The painters of the "Form 1": Pietro Consagra, Mino Guerrini, Ugo Attardi, Carla Accardi, Achille Perilli, Antonio Sanfilippo and Piero Dorazio
Her early paintings were of interlocking geometric forms and she worked to attempt to revolutionize abstraction through the combining of geometric abstraction and gestural painting.

She stopped painting for about a year and then just painted for a while white on black (it was thought this was to explore the relationship between figure and ground).

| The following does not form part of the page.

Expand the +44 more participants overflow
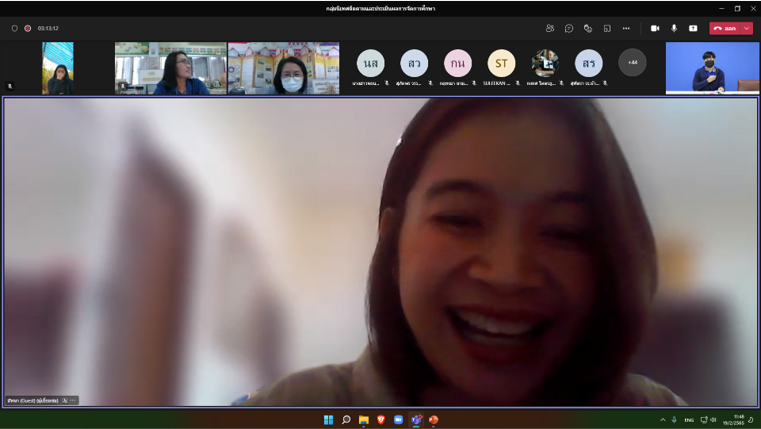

When she went back to painting, it was with a limited palette (2 colors) and on a plastic material called sicofoil (no longer manufactured) with which she made painted sculptural tent-like forms.
She eventually went back to painting on canvas, still with a limited palette and geometric figures.
 
I cannot find very much information about Accardi's life, only that her contribution to abstract art has been significant.  She passed away this year in February and the only thing left that I think I will leave you with is this from the Hyperallergic website:
Sometimes the quietest and most unassuming exhibitions turn out to be the most fascinating, if not the strangest.
Tucked away on the third floor of Sperone Westwater’s Bowery building, there’s a show titled Post-War Italian Art: Accardi, Dorazio, Fontana, Schifano. That’s it. No jazzy tagline like “Treasures of Proto-Arte Povera” or “Secrets of Euro-Neo-Pop.” Just Post-War Italian Art: Accardi, Dorazio, Fontana, Schifano.
There isn’t even a press release accompanying the listing on the gallery’s website, which is just as well. It’s a plainspoken exhibition whose strengths are apparent only after a period of unhurried observation, however outmoded that may sound. . . . .
Another artist who deals with the art object — how it is made and perceived — is Carla Accardi, who was born in Sicily in 1924 and now lives in Rome. She has several works here, one more radical than the next.
There is a small, patterned green-on-red abstraction in casein on canvas near the gallery entrance called, appropriately, “Verderosso n. 6” (“Green-red no. 6,” 1964). It’s an intriguing painting, but it doesn’t prepare you for “Bianco oro” (“White Gold”), which she made in 1966, hanging on the other side of the room.
Carla Accardi, “Bianco oro” (1966). Enamel on sicofoil mounted on canvas, 25 3/16 x 35 7/16 inches. (Courtesy Sperone Westwater, New York)
The first thing you notice about “Bianco oro” are the cursive strokes of gold-colored varnish rippling outward from the center of the painting; the second thing you notice is that the brushstrokes are casting shadows on the white canvas, which is wrapped in transparent plastic — a material called sicofoil — upon which Accardi has applied the varnish.
Compellingly, what should by all rights be dismissed as cheap effect instead comes off as weirdly, poetically beautiful. The hovering gold brushstrokes, which grace the plastic with a minimalist purity, assert the painting’s thing-ness while their shadows dissolve our sense of it as a solid object. Yes, it’s a trick, but resistance to its artless radiance is futile.
By the following year the canvas support is gone. In “Segni Verdi” (1967), which can translate as “Green Signs,” “Green Signals,” “Green Symbols” or simply “Green Marks,” the painting’s stretcher bars are visible between the strokes of green varnish, which are brushed on in a diagonal, wavelike pattern.
Carla Accardi, “Segni verdi” (1967). Enamel on sicofoil, 63 x 43 5/16 inches(Courtesy Sperone Westwater, New York
The result isn’t quite as engaging as “Bianco oro,” perhaps because it is more literal in its approach to unmasking the art object, but its audacious simplicity can be enjoyed as a lyrical answer to Robert Rauschenberg’s Combines, which approach a similarly self-conscious aesthetic with kitchen-sink aggressiveness. (from Alien Skins: Experimental Italian Painting of the 1960's - 2013, Thomas Micchelli).
Hyperallergic is a great website for perspectives about art in today's world.  I hope you check out their site.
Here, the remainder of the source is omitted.